"Sur les 40 personnes qui voulaient se faire vacciner, il n'en est resté que dix", soupire Iouri Chylenko, chef d'un département chirurgical à Kiev, la capitale ukrainienne.
En Ukraine, où la vaccination contre le Covid est la traîne du fait de couacs logistiques mais aussi de sentiments anti-vaccin très répandus, les déboires de l'injection d'AstraZeneca, ajoutent de l'huile sur le feu.
Une douzaine de pays dont l'Italie et l'Espagne ont suspendu ces dernières jours par précaution l'utilisation de ce vaccin, après le signalement de problèmes sanguins chez des personnes vaccinées, même si aucun lien avéré n'existe à ce stade et que l'Organisation mondiale de la santé (OMS) recommande de continuer la vaccination.
En Ukraine, pays parmi les plus sceptiques à l'égard des vaccins d'une manière générale, selon une publication du magazine américain Nature en 2019, ces décisions n'ont fait qu'exacerber les craintes, y compris auprès des soignants.

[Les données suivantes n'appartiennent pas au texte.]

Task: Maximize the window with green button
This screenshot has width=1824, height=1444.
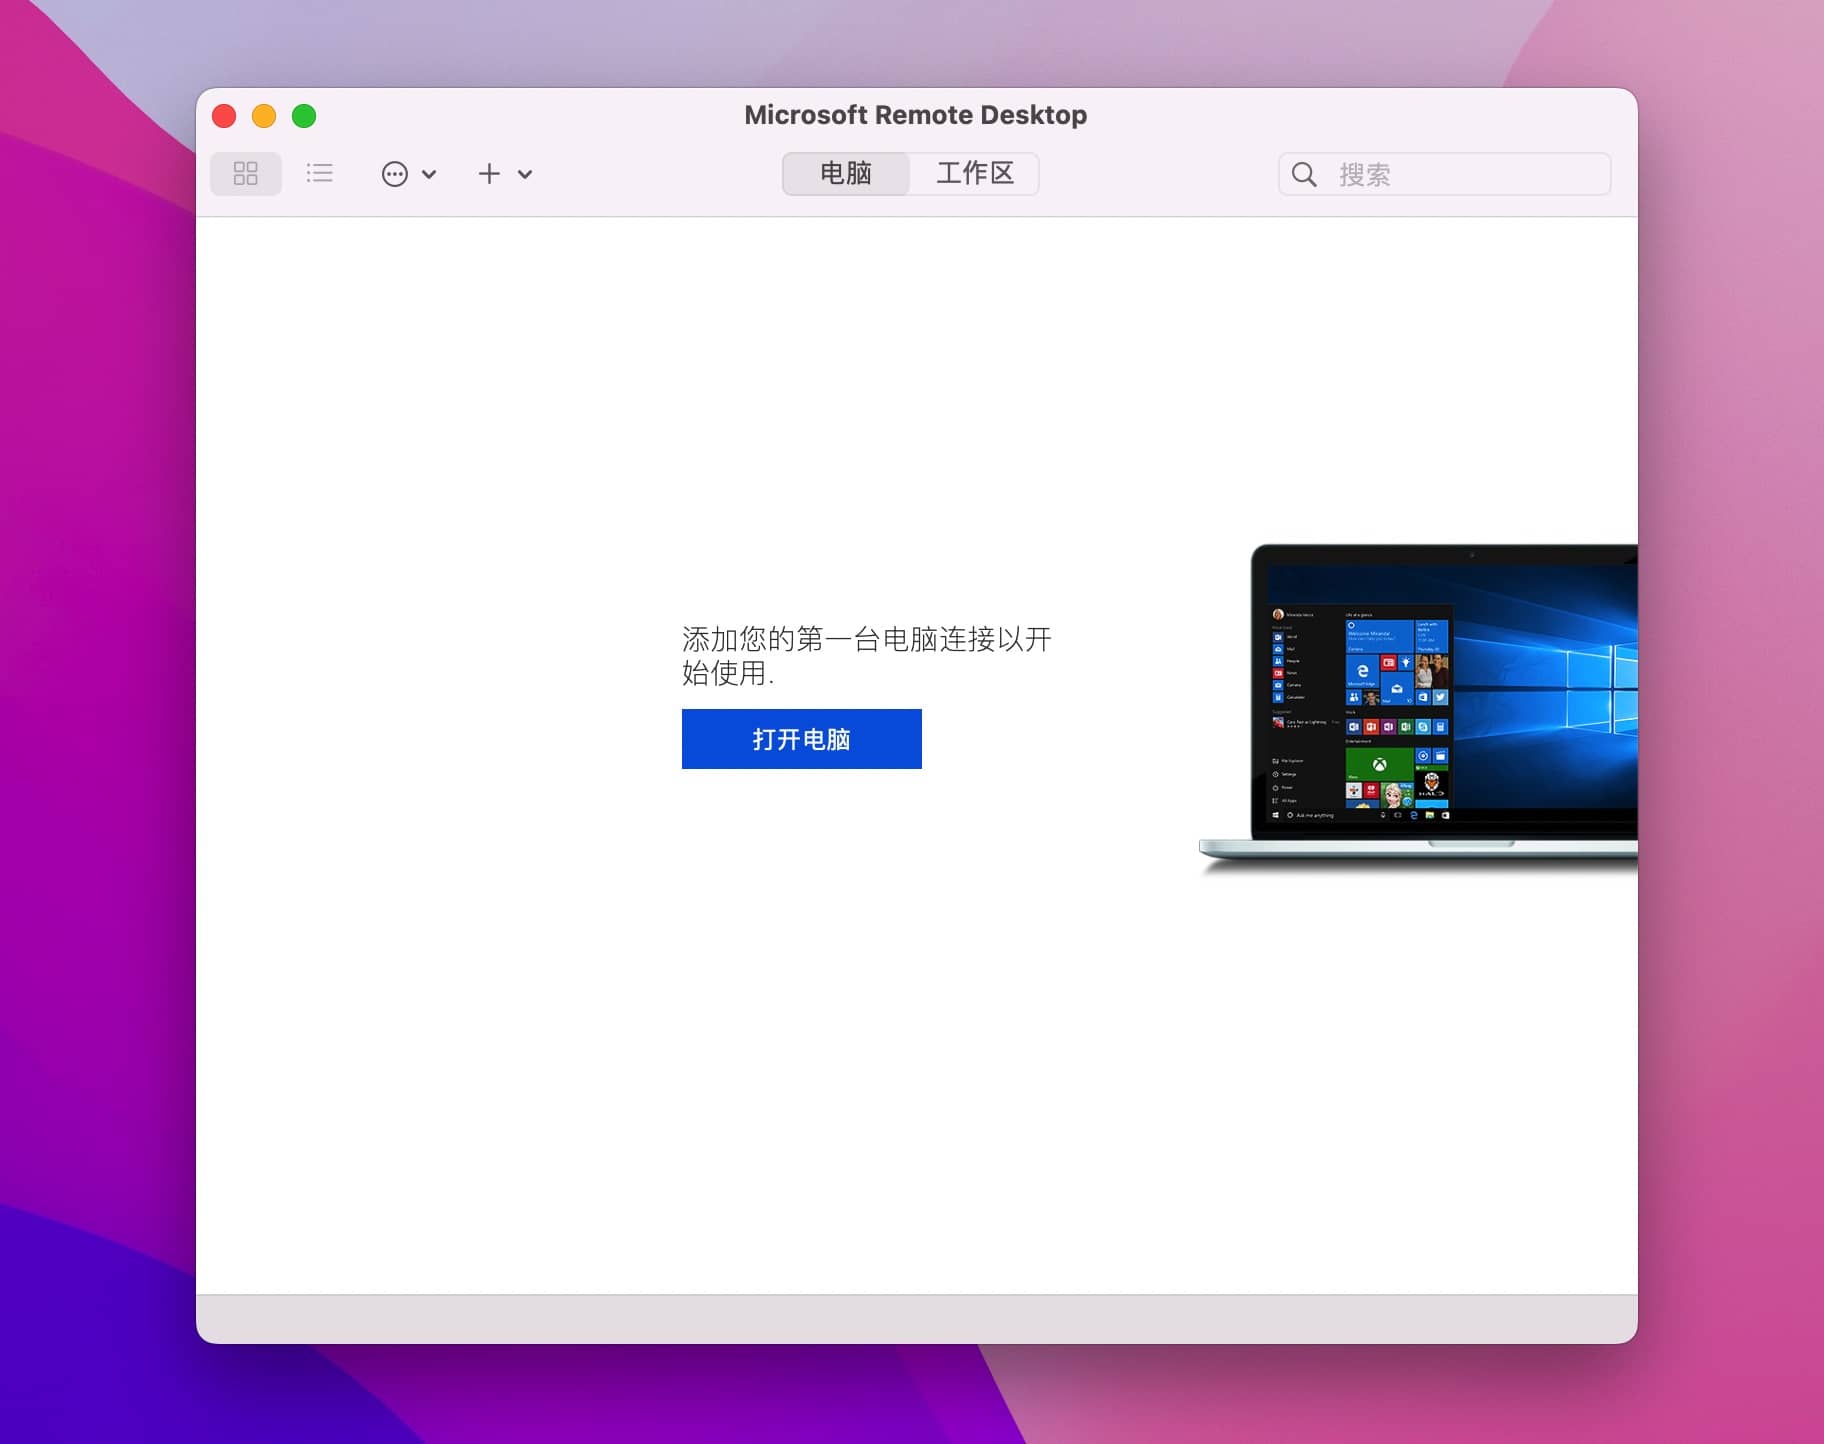Action: 304,116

D'autant que le produit AstraZeneca déployé sous le nom de Covishield, le seul vaccin disponible dans le pays à hauteur de 500.000 doses pour 40 millions d'habitants, a fait face dès sa livraison en février à la défiance de nombreux Ukrainiens qui lui reprochent, sans raison avérée, d'être fabriqué en Inde et non en Occident.
Dans ce contexte, même chez les professionnels médicaux la résistance à la vaccination se développe.
Sergiï Svyrydovsky, un chirurgien de 48 ans, prévoyait de se faire immuniser avant de changer d'avis en raison d'"une réaction négative de la communauté internationale et des effets secondaires".
"Ce n'est pas pour rien que sept pays ont suspendu la vaccination", dit à l'AFP cet homme robuste.
Son chef à l'hôpital numéro 5 de Kiev, M. Chylenko, constate "un fort impact" des récents problèmes d'AstraZeneca sur ses collaborateurs, surtout des infirmiers.
Le ministre de la Santé, Maksym Stepanov a lui déclaré lundi à l'AFP que le pays ne prévoyait pas de suspendre l'administration du vaccin tout en admettant que le battage médiatique avait porté un coup à la confiance des soignants.
- Hystérie -
"Je pense que cette influence ne sera que de courte durée", a espéré le ministre qui avait déjà dénoncé début mars une "hystérie anti-vaccin" en Ukraine, exhortant les personnels médicaux à accepter l'injection.
Au départ, seuls 38% des soignants traitant les malades du coronavirus se sont inscrits pour se faire vacciner, selon le ministre. Entre 20% à 30% d'autres ont guéri récemment, comptent sur leurs anticorps.
Cette ex-république soviétique au système de santé très délabré a commencé sa campagne d'immunisation le 24 février, et n'a couvert à ce jour avec une première dose qu'à peine plus de 53.000 personnes, essentiellement des soignants et militaires.
M. Stepanov met en cause surtout des difficultés logistiques et des "fausses informations" sur les vaccins propagées par des politiques dont l'ex-président Petro Porochenko, aujourd'hui député, qui a publiquement qualifié de "m..." le vaccin acheté par le gouvernement.
Pour apaiser les craintes, les autorités ont fait la publicité de l'immunisation de personnalités, à commencer par le président Volodymyr Zelensky, qui s'est fait vacciner avec des militaires.
Sauf que rassurer les Ukrainiens, dont la confiance dans leur gouvernement est au plus bas, sur fond de scandales de corruption, n'est pas facile: beaucoup estiment par exemple que les célébrités ne reçoivent pas le même vaccin que les gens ordinaires, détaille le docteur Chylenko, 55 ans.
"Des gens ont des choses sombres dans leurs tête, la méfiance et la peur", regrette-il.
La directrice adjointe de son hôpital, Elmira Mamedova, met en cause "le manque d'informations" fiables et des propos irresponsables de politiques, tout en montrant fièrement la file d'attente de collègues attendant eux l'injection.
"Je ne persuade personne. Je dis (à mes subordonnés) que c'est nécessaire" pour "rencontrer ses amis", "voyager et continuer à vivre", lance l'infectiologue de 55 ans aux cheveux noirs, qui s'est fait vacciner lundi.